問一 線部の「お兄さん」に対応する語が直後の「妹」なので、直後の一文を読みましょう。「妹のように思えるのは、田町が小柄なせいであった。」とあり、「も」とあることから、これは理由の二つ目。一つ目はL6「田町が真剣に聞き入っているので、陸はなんだかむずむずした。クラスメイトの女子に感心されている自分が誇らしいような、照れくさいような。」。以上の二内容を含む選択肢を選びましょう。片方のみのものは説明不足で△になります。

問二 直前で「言っちゃいけない。言わないほうがいい。頭ではわかってた」のに「なんで学校に来ないの?」と聞いてしまった理由は「田町が笑っている」姿を見て、「満足感が陸の胸をいっぱいに」したが、「それはみるみるしぼんで、逆に悲しくなってきた」から。つまり、本当はこんなに愉快そうに笑える田町が、学校に来られないでいることを悲しく思っているということ。よって明るい姿を取り戻してほしいと思い不登校の話題を出してしまったということですね。

問三 情景描写の説明です。対比を取りましょう。
セミの鳴き声が降りそそぐ→うるさい。
声をなくしたふたり→静か
→ふたりが気まずく黙り込んでいる様子が強調されるということです。
 ア ✕ 線部の主語は「ふたり」なので、田町単独が主語となっているアはその時点で不適。
 イ ✕ 「気持ちをひとつにしている」が不適。陸が不登校の話題を出したことで、田町はおどおどし無口になってしまっているので「ひとつに」なっていません。
 ウ ○
 エ ✕ 「信頼が崩れ」が不適。なぜならこの後、田町は陸を「信頼し」気持ちを打ち明けています。

問四 「田町は標本の虫みたいになってしまった」理由は陸のL8「そのひとこと」。指示語なので内容を開くと「なんで学校に来ないの?」。「標本の虫」という比喩はL8「会話が消えた」ことやL6「沈黙」、そして田町から明るい表情/先程の笑顔が消えたことを表しています。

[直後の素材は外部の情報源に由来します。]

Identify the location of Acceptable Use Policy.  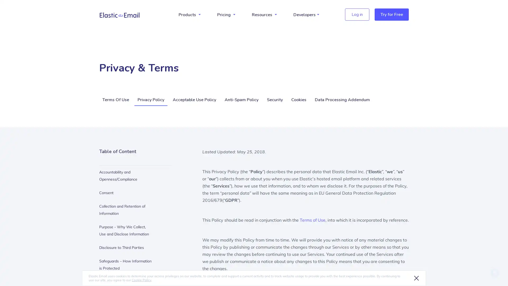
(194, 100).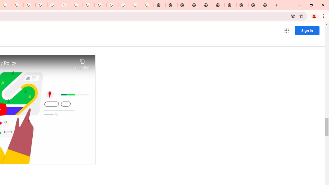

問五 田町は吉田くんも陸も見ずにL21「ただ両手で包んだ黄色いペットボトルだけを、いまにも涙がこぼれそうな目で見つめていた。」とあります。当然ながらペットボトルに強い関心がある訳ではないので、この後の動作との繋がりを考えることになります。P31L3から田町のセリフがあり、「あたし……あたし、うまく言えないんだけど」と断った上で自分の悩みを陸に打ち明け始めます。ということはこの前段においてはペットボトルを見ていた訳ではなく、自分の思いをどのように陸に伝えようか真剣に考えていたということが分かります。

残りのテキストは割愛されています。